Tyson has learned only one thing in the NBA as far as I can tell, and that is to throw up your hands, stare at the ref, and wince after getting stripped of the ball. I think he got it from Jalen.


----------



## truth (Jul 16, 2002)

You guys will NEVER learn....And you wonder why you guys havent won ONE game yet...Are you guys married to "POTENTIAL"??

Nene is a lazy BUM who has NO basketball IQ...He and Curry couldnt be a worse mix...NT plays NO D..

I am not saying Kurt Thomas is someone you should want,but its clear you would take a raw talent like Nene who brings you 11 and 6 over a double double like KT who plays great d and is has the kind of work ethic Curry desparately needs

What in the world would you guys do with Nene???

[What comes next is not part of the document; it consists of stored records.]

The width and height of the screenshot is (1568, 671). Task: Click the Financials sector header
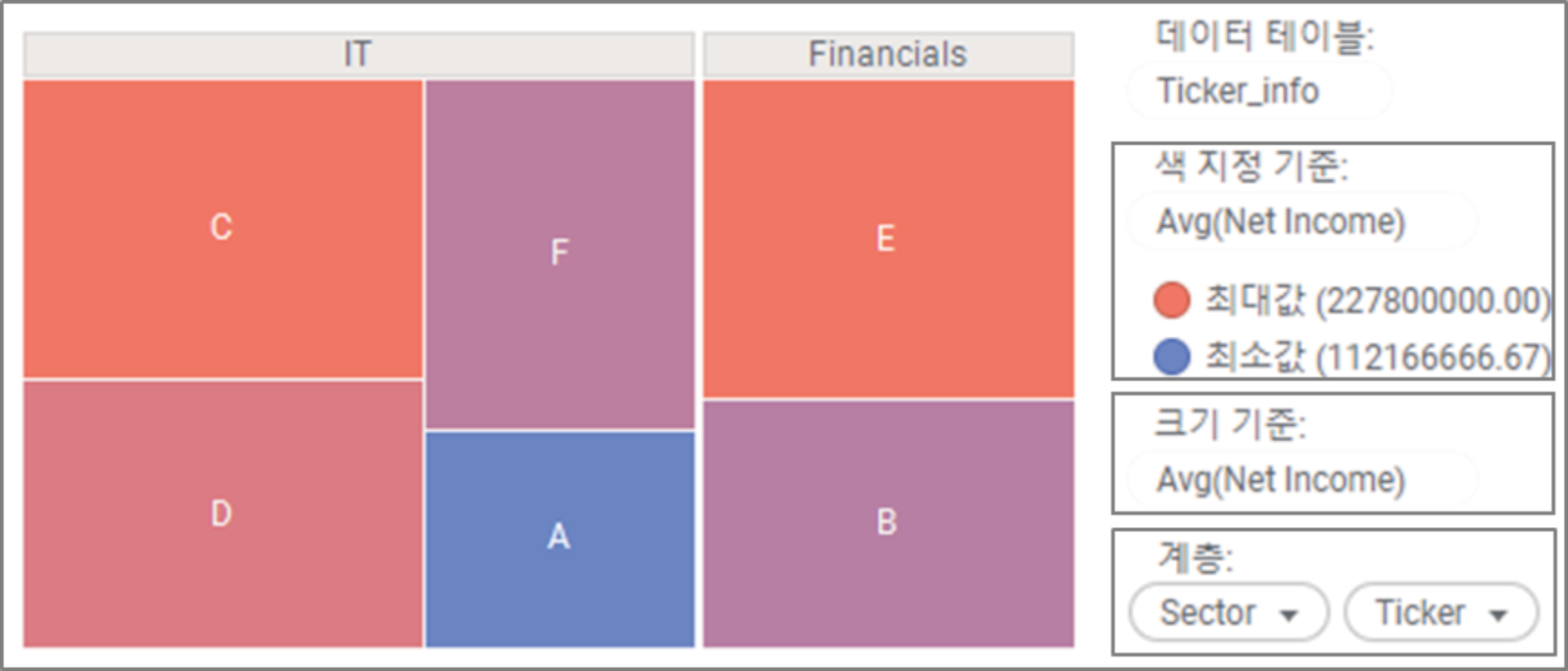888,54
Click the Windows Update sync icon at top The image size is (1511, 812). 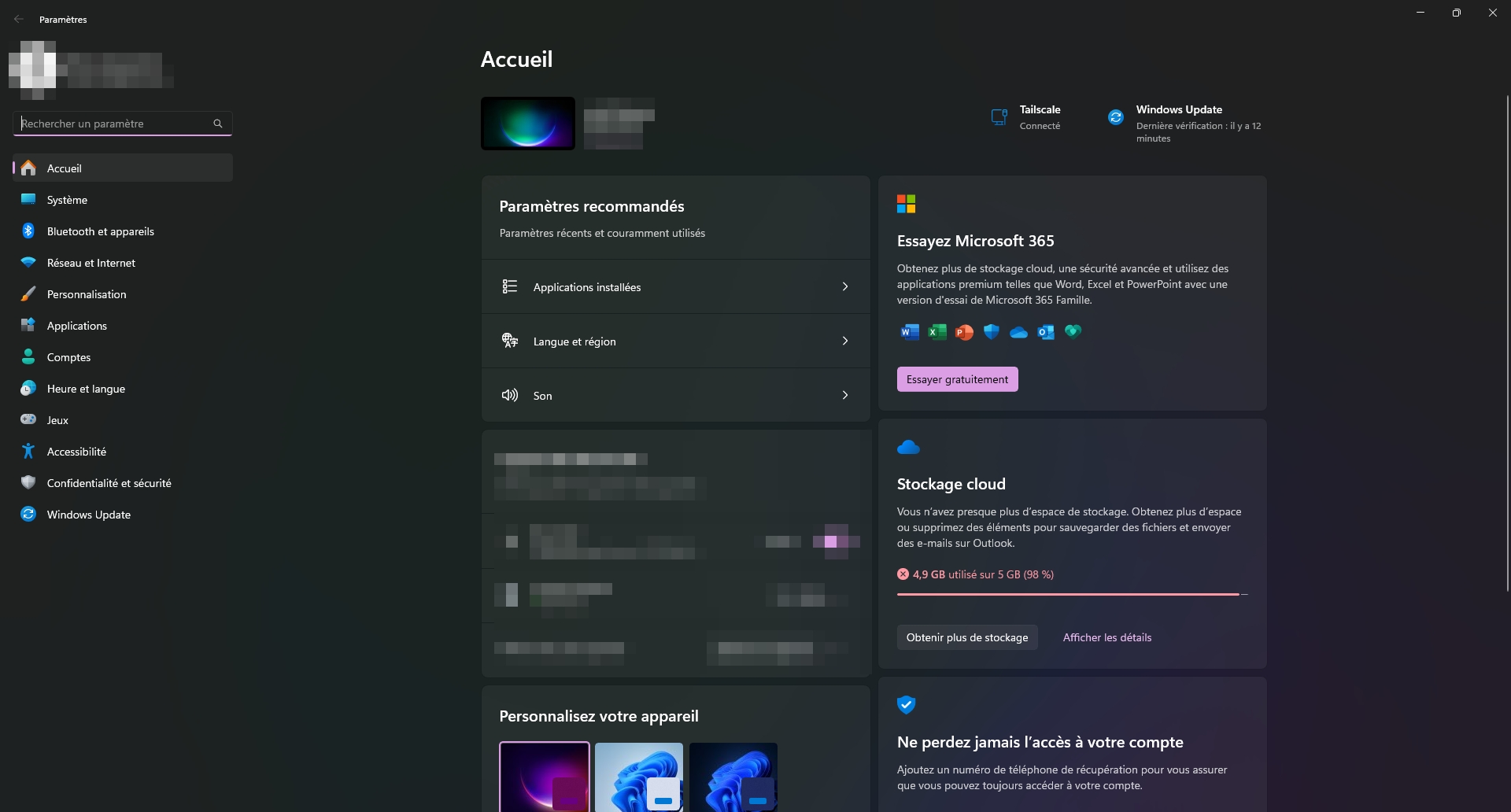1115,117
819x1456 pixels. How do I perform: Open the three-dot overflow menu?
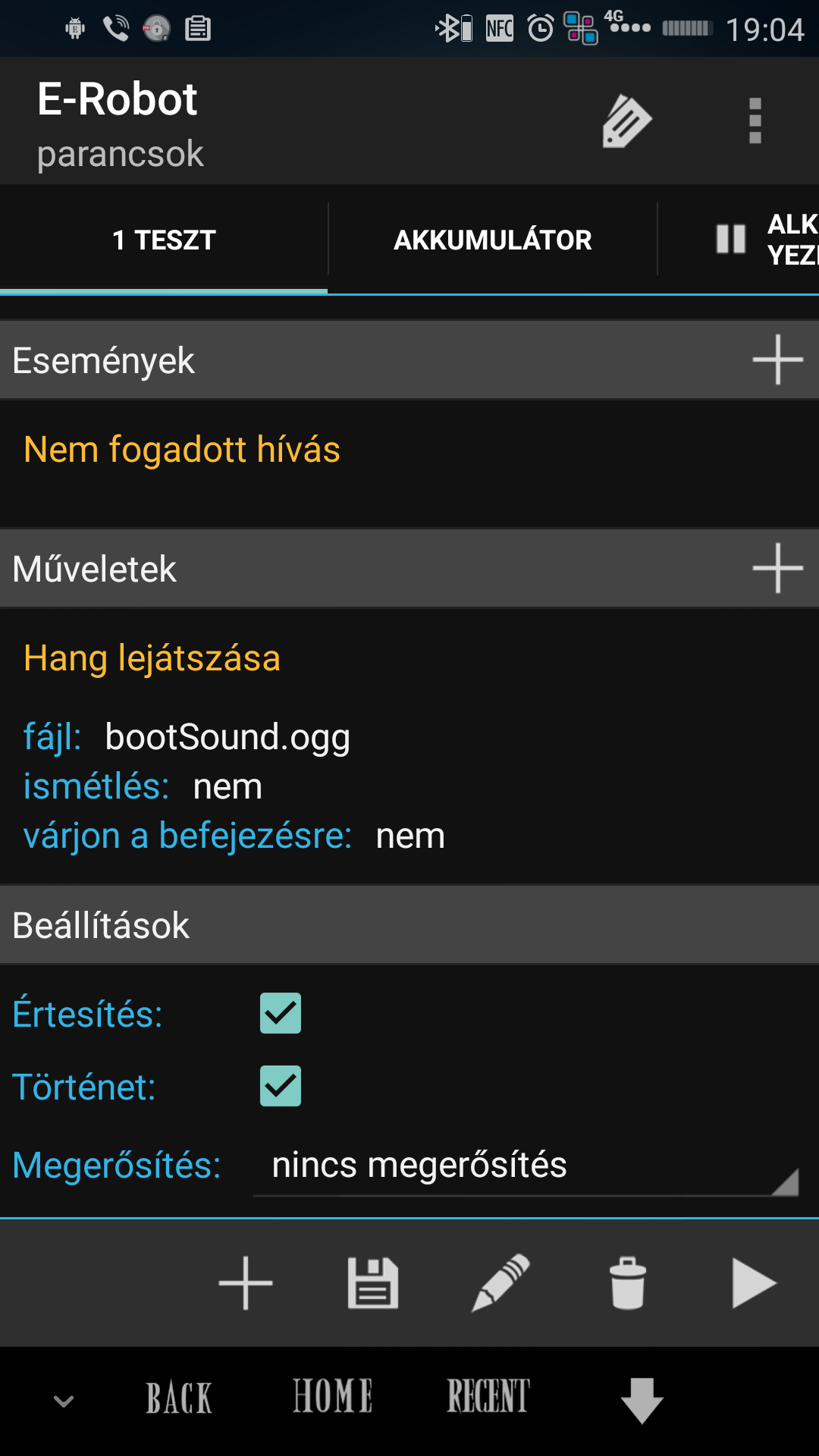[755, 121]
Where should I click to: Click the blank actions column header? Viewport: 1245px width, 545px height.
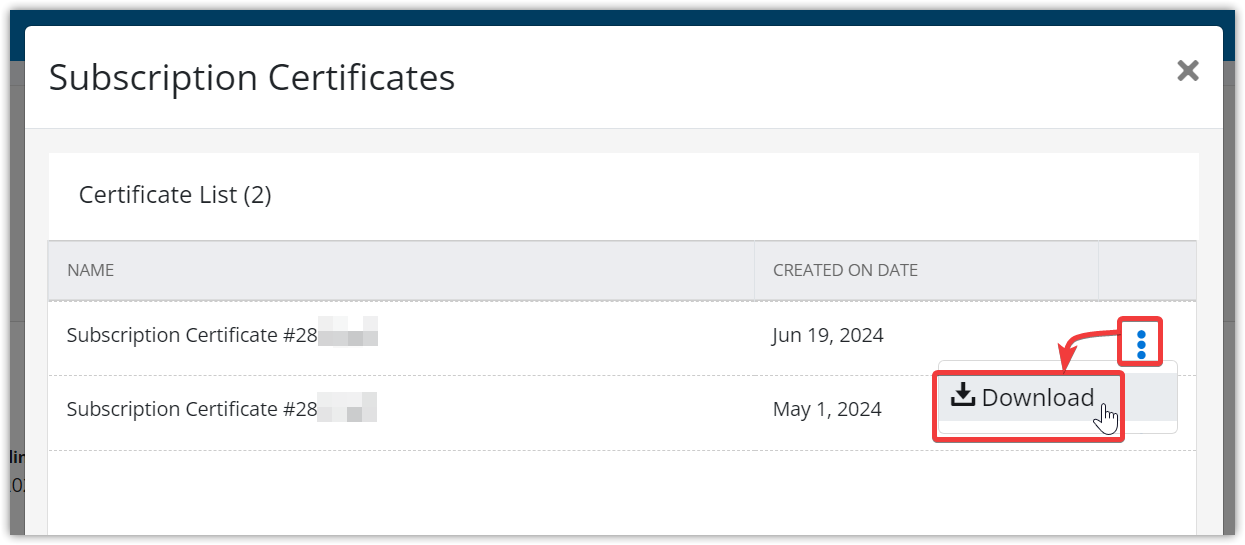click(x=1147, y=270)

Getting Nene is like shuffling the chairs on the Titanic


----------



## DaBullz (Jul 15, 2002)

> Originally posted by <b>truth</b>!
> You guys will NEVER learn....And you wonder why you guys havent won ONE game yet...Are you guys married to "POTENTIAL"??
> 
> Nene is a lazy BUM who has NO basketball IQ...He and Curry couldnt be a worse mix...NT plays NO D..
> ...


Seems more like deliberately steering the crippled titanic into another iceberg.


----------



## Jujuba (Apr 4, 2004)

DONT TRADE CHANDLER FOR NENE...

Ok, Chandler is not a good player too, but Nene is worse in this team. Nene and Curry = The worst defender, rebounder, blocker, lazy and less basketball IQ frontcourt in NBA History...

About Nene :

I watch him play since hes 17 years old in Vasco da Gama, here in Brazil. He play here some years, i saw almoust games live, in ginasium. When he go to the Denver, the Brazilian TV show at least 40 games a year of Nene in Nuggy. 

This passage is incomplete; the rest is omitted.